Here, we explored the relationships between longitudinal change in PP and cognitive performance in multiple cognitive domains over 5 years and how these relationships were influenced by initial (baseline) blood pressure (BP). We identified subgroups of individuals with distinct PP trajectories over time and compared their relationships with change in cognition over the same period. As an increase in PP typically reflects significant vascular remodeling and stiffening, we hypothesized that those with increasing PP over time would have a greater decline in cognition. Further, because the impact of arterial health on brain health likely varies across the age spectrum of late life, we assessed whether the relationship between change in PP and cognition differed in the young-old and old-old. Finally, we accounted for the potential effects of participant loss over time, which is inevitable and likely nonrandom in longitudinal studies.

Methods

Subjects

The Monongahela–Youghiogheny Healthy Aging Team is an epidemiologic study of cognitive decline and dementia in an age-stratified, random sample drawn from the voter registration list of small town communities in Southwestern Pennsylvania [25]. Details of sampling, recruitment, and cohort characteristics have been previously reported [25]. Inclusion criteria were age 65 or older, not residing in a long-term care facility at study entry, no substantial sensory impairment, and no decisional incapacity. Initial screening was performed on 2036 participants, of whom 54 were excluded from the full evaluation based on substantial baseline cognitive impairment (<21 on age and education-adjusted mini-mental state examination [MMSE]) [26], [27]. The full evaluation was conducted on the remaining 1982 participants who had a mean (SD) age of 77.6 (7.4) years; were 61.1% women and 94.8% of mixed European descent; and had a median educational level of high school graduate. For the present analyses, we further excluded another 32 individuals whose full evaluation revealed severe cognitive impairment at study entry, leaving 1954 total participants for the analyses reported here. All procedures were approved by the University of Pittsburgh Institutional Review Board and all participants provided written informed consent.

Clinical evaluation

At study entry and each follow-up visit, trained research staff performed comprehensive in-home evaluations including medical history (self-report of diagnosis by health care professional), current and past alcohol and tobacco use, current medications, a brief physical examination, neurologic evaluation, and cognitive testing (see below). At each study visit, blood pressure was measured approximately 90 minutes after the start of the visit by a trained interviewer according to protocol. After the appropriate cuff size was determined, the participant's blood pressure was measured using an aneroid sphygmomanometer and stethoscope. Before the BP reading was taken, the participant was in a seated position for at least 5 minutes with feet flat on the floor. A second reading was taken after having the participant stand for at least 3 minutes. If SBP was >175 mm Hg or DBP was >100 mm Hg in either position, a repeat measurement was performed later in the physical examination. The BP variable used here represents an average of the total measurements taken at each visit.

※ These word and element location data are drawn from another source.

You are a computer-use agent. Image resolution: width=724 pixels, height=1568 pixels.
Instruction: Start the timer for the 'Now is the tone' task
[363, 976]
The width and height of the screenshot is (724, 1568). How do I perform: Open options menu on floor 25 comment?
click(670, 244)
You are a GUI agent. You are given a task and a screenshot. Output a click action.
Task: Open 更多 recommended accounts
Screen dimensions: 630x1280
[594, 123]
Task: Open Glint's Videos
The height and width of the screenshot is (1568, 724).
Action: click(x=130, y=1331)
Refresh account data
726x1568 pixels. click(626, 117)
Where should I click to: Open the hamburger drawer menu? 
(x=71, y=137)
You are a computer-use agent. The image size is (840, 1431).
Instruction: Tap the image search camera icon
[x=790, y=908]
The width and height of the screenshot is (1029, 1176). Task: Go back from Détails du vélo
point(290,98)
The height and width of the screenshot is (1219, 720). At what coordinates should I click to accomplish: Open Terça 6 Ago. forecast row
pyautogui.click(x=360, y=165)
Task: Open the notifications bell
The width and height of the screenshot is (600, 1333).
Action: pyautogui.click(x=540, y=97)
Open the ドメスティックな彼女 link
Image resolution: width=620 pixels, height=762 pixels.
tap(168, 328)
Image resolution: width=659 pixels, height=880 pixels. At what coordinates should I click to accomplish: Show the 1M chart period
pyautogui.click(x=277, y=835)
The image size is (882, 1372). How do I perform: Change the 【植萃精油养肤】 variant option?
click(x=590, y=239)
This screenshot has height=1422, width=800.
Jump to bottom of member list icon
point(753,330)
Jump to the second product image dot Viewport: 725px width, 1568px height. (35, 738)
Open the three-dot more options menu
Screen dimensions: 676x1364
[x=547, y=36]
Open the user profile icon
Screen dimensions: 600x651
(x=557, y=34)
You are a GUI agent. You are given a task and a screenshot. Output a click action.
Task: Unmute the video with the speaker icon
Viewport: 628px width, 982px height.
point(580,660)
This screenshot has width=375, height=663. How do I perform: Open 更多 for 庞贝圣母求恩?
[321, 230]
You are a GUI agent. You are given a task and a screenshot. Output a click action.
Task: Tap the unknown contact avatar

PP was calculated as SBP-DBP. Participants were classified as hypertensive if they had SBP >140 or DBP >90 or if taking antihypertensive medications. The vascular-related factors included a self-report of physician-diagnosed myocardial infarction, hypertension, congestive heart failure, cardiac related procedures, transient ischemic attack, stroke, diabetes, and elevated cholesterol.

Cognitive evaluation

The cognitive evaluation consisted of multiple tests in the domains of attention/processing speed, executive function, language, learning and memory, and a single test for visuospatial function. For each domain, a composite Z-score was estimated as the mean of individual Z-scores by test, standardized to raw score means and SDs of the cohort at baseline [25]. Slope of cognitive change in each domain for each individual over time was estimated from a linear mixed model with random intercept and random slope of time.

Diagnostic category

Using the Clinical Dementia Rating scale (CDR) [28], participants were rated as having no dementia (CDR = 0), possible/very mild dementia (equivalent to mild cognitive impairment; CDR = 0.5), and dementia (CDR ≥1). We restricted the analytic sample at baseline to individuals with CDR <1.

Statistical methods

See detailed statistical methods in the Supplementary Material.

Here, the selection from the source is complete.